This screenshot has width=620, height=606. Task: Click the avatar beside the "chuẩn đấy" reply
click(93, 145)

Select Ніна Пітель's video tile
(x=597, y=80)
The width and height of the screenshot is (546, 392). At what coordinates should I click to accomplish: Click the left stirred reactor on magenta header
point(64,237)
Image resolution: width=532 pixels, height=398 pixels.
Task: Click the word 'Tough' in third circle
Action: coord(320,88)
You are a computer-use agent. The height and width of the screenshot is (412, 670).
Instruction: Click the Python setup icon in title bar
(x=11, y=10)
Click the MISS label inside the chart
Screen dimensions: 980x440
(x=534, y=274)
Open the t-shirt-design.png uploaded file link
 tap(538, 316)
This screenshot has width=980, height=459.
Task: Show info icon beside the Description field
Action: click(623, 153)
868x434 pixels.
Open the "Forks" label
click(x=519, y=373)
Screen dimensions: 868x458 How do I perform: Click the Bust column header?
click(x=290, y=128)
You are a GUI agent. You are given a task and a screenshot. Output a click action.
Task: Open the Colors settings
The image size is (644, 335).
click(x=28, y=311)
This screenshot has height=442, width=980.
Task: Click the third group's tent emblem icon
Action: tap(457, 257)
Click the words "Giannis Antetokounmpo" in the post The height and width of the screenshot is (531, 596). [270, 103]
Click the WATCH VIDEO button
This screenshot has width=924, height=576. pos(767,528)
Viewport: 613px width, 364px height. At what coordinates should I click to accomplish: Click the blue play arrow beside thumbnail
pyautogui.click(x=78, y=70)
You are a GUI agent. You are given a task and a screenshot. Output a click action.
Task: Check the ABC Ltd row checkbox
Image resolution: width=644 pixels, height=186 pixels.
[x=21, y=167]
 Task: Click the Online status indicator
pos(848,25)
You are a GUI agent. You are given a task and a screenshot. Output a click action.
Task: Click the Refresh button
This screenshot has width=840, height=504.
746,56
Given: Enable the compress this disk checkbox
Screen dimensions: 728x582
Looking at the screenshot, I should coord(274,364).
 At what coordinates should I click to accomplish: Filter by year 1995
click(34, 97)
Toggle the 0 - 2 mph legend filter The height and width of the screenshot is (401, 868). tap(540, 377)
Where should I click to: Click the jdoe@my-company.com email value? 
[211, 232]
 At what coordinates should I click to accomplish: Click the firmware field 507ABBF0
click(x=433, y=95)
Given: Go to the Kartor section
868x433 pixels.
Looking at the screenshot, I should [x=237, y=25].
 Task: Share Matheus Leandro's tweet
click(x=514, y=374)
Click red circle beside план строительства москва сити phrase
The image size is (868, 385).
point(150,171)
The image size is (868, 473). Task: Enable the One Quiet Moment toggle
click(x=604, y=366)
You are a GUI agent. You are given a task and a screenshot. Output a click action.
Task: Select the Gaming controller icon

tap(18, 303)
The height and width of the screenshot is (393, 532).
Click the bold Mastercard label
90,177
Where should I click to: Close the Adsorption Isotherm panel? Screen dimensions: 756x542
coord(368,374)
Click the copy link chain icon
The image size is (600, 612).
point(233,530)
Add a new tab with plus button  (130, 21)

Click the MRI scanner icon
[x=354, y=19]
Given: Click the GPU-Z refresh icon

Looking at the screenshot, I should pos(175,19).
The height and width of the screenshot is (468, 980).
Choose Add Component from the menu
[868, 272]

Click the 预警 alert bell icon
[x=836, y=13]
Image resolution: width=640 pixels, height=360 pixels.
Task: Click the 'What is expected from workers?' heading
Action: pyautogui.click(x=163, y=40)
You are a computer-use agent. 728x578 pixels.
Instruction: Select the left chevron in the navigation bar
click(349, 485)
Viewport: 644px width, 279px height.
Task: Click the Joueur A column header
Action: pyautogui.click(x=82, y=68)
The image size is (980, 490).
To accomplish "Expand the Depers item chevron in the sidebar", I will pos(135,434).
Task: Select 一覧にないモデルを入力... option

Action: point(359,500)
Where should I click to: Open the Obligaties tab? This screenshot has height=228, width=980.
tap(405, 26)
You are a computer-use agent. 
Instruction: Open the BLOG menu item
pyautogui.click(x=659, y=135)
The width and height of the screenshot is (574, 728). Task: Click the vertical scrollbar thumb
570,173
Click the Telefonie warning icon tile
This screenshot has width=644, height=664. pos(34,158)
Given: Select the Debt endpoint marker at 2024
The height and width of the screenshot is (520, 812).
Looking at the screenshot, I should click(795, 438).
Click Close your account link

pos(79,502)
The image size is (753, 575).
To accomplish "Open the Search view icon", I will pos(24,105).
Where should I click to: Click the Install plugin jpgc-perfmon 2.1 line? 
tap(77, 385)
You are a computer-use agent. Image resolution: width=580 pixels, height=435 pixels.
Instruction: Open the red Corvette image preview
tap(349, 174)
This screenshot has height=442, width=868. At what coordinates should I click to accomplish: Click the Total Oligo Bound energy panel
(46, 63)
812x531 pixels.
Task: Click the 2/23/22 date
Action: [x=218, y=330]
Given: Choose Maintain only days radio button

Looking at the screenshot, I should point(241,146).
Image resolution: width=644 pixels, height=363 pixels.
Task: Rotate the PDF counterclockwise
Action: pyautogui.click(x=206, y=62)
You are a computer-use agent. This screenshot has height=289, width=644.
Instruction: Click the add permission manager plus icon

=== PROBLEM ===
All of the data should be retyped exactly.

=== RESULT OF THIS TASK ===
This screenshot has width=620, height=606. Task: Click the avatar beside the "chuẩn đấy" reply
click(93, 145)

Select Ніна Пітель's video tile
(x=597, y=80)
The width and height of the screenshot is (546, 392). At what coordinates should I click to accomplish: Click the left stirred reactor on magenta header
point(64,237)
Image resolution: width=532 pixels, height=398 pixels.
Task: Click the word 'Tough' in third circle
Action: coord(320,88)
You are a computer-use agent. The height and width of the screenshot is (412, 670).
Instruction: Click the Python setup icon in title bar
(x=11, y=10)
Click the MISS label inside the chart
Screen dimensions: 980x440
(x=534, y=274)
Open the t-shirt-design.png uploaded file link
 tap(538, 316)
This screenshot has width=980, height=459.
Task: Show info icon beside the Description field
Action: click(623, 153)
868x434 pixels.
Open the "Forks" label
click(x=519, y=373)
Screen dimensions: 868x458 How do I perform: Click the Bust column header?
click(x=290, y=128)
You are a GUI agent. You are given a task and a screenshot. Output a click action.
Task: Open the Colors settings
The image size is (644, 335).
click(x=28, y=311)
This screenshot has height=442, width=980.
Task: Click the third group's tent emblem icon
Action: tap(457, 257)
Click the words "Giannis Antetokounmpo" in the post The height and width of the screenshot is (531, 596). [270, 103]
Click the WATCH VIDEO button
This screenshot has width=924, height=576. pos(767,528)
Viewport: 613px width, 364px height. At what coordinates should I click to accomplish: Click the blue play arrow beside thumbnail
pyautogui.click(x=78, y=70)
You are a GUI agent. You are given a task and a screenshot. Output a click action.
Task: Check the ABC Ltd row checkbox
Image resolution: width=644 pixels, height=186 pixels.
[x=21, y=167]
 Task: Click the Online status indicator
pos(848,25)
You are a GUI agent. You are given a task and a screenshot. Output a click action.
Task: Click the Refresh button
This screenshot has width=840, height=504.
746,56
Given: Enable the compress this disk checkbox
Screen dimensions: 728x582
Looking at the screenshot, I should coord(274,364).
 At what coordinates should I click to accomplish: Filter by year 1995
click(34, 97)
Toggle the 0 - 2 mph legend filter The height and width of the screenshot is (401, 868). tap(540, 377)
Where should I click to: Click the jdoe@my-company.com email value? 
[211, 232]
 At what coordinates should I click to accomplish: Click the firmware field 507ABBF0
click(x=433, y=95)
Given: Go to the Kartor section
868x433 pixels.
Looking at the screenshot, I should [x=237, y=25].
 Task: Share Matheus Leandro's tweet
click(x=514, y=374)
Click red circle beside план строительства москва сити phrase
The image size is (868, 385).
point(150,171)
The image size is (868, 473). Task: Enable the One Quiet Moment toggle
click(x=604, y=366)
You are a GUI agent. You are given a task and a screenshot. Output a click action.
Task: Select the Gaming controller icon

tap(18, 303)
The height and width of the screenshot is (393, 532).
Click the bold Mastercard label
90,177
Where should I click to: Close the Adsorption Isotherm panel? Screen dimensions: 756x542
coord(368,374)
Click the copy link chain icon
The image size is (600, 612).
point(233,530)
Add a new tab with plus button  (130, 21)

Click the MRI scanner icon
[x=354, y=19]
Given: Click the GPU-Z refresh icon

Looking at the screenshot, I should pos(175,19).
The height and width of the screenshot is (468, 980).
Choose Add Component from the menu
[868, 272]

Click the 预警 alert bell icon
[x=836, y=13]
Image resolution: width=640 pixels, height=360 pixels.
Task: Click the 'What is expected from workers?' heading
Action: pyautogui.click(x=163, y=40)
You are a computer-use agent. 728x578 pixels.
Instruction: Select the left chevron in the navigation bar
click(349, 485)
Viewport: 644px width, 279px height.
Task: Click the Joueur A column header
Action: pyautogui.click(x=82, y=68)
The image size is (980, 490).
To accomplish "Expand the Depers item chevron in the sidebar", I will pos(135,434).
Task: Select 一覧にないモデルを入力... option

Action: point(359,500)
Where should I click to: Open the Obligaties tab? This screenshot has height=228, width=980.
tap(405, 26)
You are a computer-use agent. 
Instruction: Open the BLOG menu item
pyautogui.click(x=659, y=135)
The width and height of the screenshot is (574, 728). Task: Click the vertical scrollbar thumb
570,173
Click the Telefonie warning icon tile
This screenshot has width=644, height=664. pos(34,158)
Given: Select the Debt endpoint marker at 2024
The height and width of the screenshot is (520, 812).
Looking at the screenshot, I should click(795, 438).
Click Close your account link

pos(79,502)
The image size is (753, 575).
To accomplish "Open the Search view icon", I will pos(24,105).
Where should I click to: Click the Install plugin jpgc-perfmon 2.1 line? 
tap(77, 385)
You are a computer-use agent. Image resolution: width=580 pixels, height=435 pixels.
Instruction: Open the red Corvette image preview
tap(349, 174)
This screenshot has height=442, width=868. At what coordinates should I click to accomplish: Click the Total Oligo Bound energy panel
(46, 63)
812x531 pixels.
Task: Click the 2/23/22 date
Action: [x=218, y=330]
Given: Choose Maintain only days radio button

Looking at the screenshot, I should point(241,146).
Image resolution: width=644 pixels, height=363 pixels.
Task: Rotate the PDF counterclockwise
Action: pyautogui.click(x=206, y=62)
You are a computer-use agent. This screenshot has height=289, width=644.
Instruction: Click the add permission manager plus icon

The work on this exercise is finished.